マーケティングにおけるポジショニングに関する最も有名な言葉のひとつに、”Positioning is not what you do to a product. Positioning is what you do to the mind of the prospect””ポジショニングは、製品に何をするかではありません。ポジショニングとは、見込み客の心に何をするかということです。”というものがあります。この言葉は、製品の機能的な特性だけに注目するのではなく、製品にまつわる感情的な利益や願望を売ることの重要性を強調しています。 |
(引用:アル・ライズ & ジャック・トラウト「ポジショニング戦略」)
簡単に言い換えれば、顧客に伝わるかどうか、共感してもらえるかどうかが重要であるということになります。そのためにはターゲットサイズが適切でなければならないうえに、製品のポジショニングと企業のポジショニングが正しいかどうかを検討しなければなりません。
この部分が大幅にずれてしまうと、ポジショニング以降のマーケティング戦略に悪影響を及ぼす可能性があります。上記の4つの条件がクリアできているかを検討し、ポジショニングを決定しましょう。
ポジショニングの設定手順
ポジショニングの設定手順は、STP分析のフローと同じです。具体的には次の順序で行われます。
- セグメンテーション、ターゲティング
- ポジショニングの軸の決定
- ポジショニングマップに他社を配置し、自社のポジションを決定
フローごとの詳細を詳しく解説します。
セグメンテーション、ターゲティング
ポジショニングを行うためには、先にセグメンテーションとターゲティングを完了しておく必要があります。セグメンテーションは、変数と呼ばれる基準を用いて顧客を分類し、細分化するプロセスです。
セグメンテーションの完了後は、その結果をもとにターゲティングを行い、自社がターゲットとする市場を選びます。「6R」と呼ばれるフレームワークを活用してターゲティングをするのが一般的です。
ここまでの工程を完了させて、ポジショニングに移ります。
ポジショニングの軸の決定
ポジショニングを行う際には、ポジショニングマップと呼ばれるものを用いて決定するのが一般的です。ポジショニングマップとは、任意で縦軸と横軸を定め、自社と他社の商品・サービスを比較するために用いるグラフのようなものです。
ポジショニングマップの軸は任意で決定できますが、多すぎると効果的なアピールが見つからなくなってしまい、逆に少なすぎると漠然としすぎて差別化要素が見えにくくなってしまいます。適切な本数というのは商品やサービスによって異なりますが、概ね2本程度の軸を決めておくといいでしょう。
また、軸の選び方は顧客のニーズを踏まえた上で設定するようにしてください。差別化を図れるというポイントだけでは、顧客に響かないマーケティング戦略になってしまう恐れがあるためです。ポジショニングマップの軸は、その後の工程に大きな影響を与えるため、慎重に検討しましょう。

▶ [提供リスト]
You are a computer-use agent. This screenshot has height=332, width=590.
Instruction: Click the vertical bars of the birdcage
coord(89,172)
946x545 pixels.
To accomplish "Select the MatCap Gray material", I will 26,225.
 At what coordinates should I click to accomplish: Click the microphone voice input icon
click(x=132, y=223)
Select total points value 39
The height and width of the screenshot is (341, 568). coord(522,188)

* * *

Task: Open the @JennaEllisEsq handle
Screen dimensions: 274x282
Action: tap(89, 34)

▶ [課題]
(1) 本文の「この部分が大幅にずれてしまう」から始まり「ィングをするのが一般的です。」で終わる部分を、「顧客」を「消費者」に入れ替えて書き直してください。
(2) 本文に挙げられているポジショニングの設定手順を、すべて順番どおりに書き出してください。
(3) 本文について、次の問いに答えてください。
(a) 冒頭の言葉の引用元として示されている書名は何か。
(b) ターゲティングに活用するのが一般的とされるフレームワークは何と呼ばれているか。
(c) ポジショニングマップの軸は概ね何本程度決めておくとよいとされているか。
リストは本文とは関係がない。

▶ [課題別の解答]
(1)
この部分が大幅にずれてしまうと、ポジショニング以降のマーケティング戦略に悪影響を及ぼす可能性があります。上記の4つの条件がクリアできているかを検討し、ポジショニングを決定しましょう。
ポジショニングの設定手順
ポジショニングの設定手順は、STP分析のフローと同じです。具体的には次の順序で行われます。
- セグメンテーション、ターゲティング
- ポジショニングの軸の決定
- ポジショニングマップに他社を配置し、自社のポジションを決定
フローごとの詳細を詳しく解説します。
セグメンテーション、ターゲティング
ポジショニングを行うためには、先にセグメンテーションとターゲティングを完了しておく必要があります。セグメンテーションは、変数と呼ばれる基準を用いて消費者を分類し、細分化するプロセスです。
セグメンテーションの完了後は、その結果をもとにターゲティングを行い、自社がターゲットとする市場を選びます。「6R」と呼ばれるフレームワークを活用してターゲティングをするのが一般的です。

(2)
- セグメンテーション、ターゲティング
- ポジショニングの軸の決定
- ポジショニングマップに他社を配置し、自社のポジションを決定

(3)
(a) 「ポジショニング戦略」
(b) 「6R」
(c) 2本程度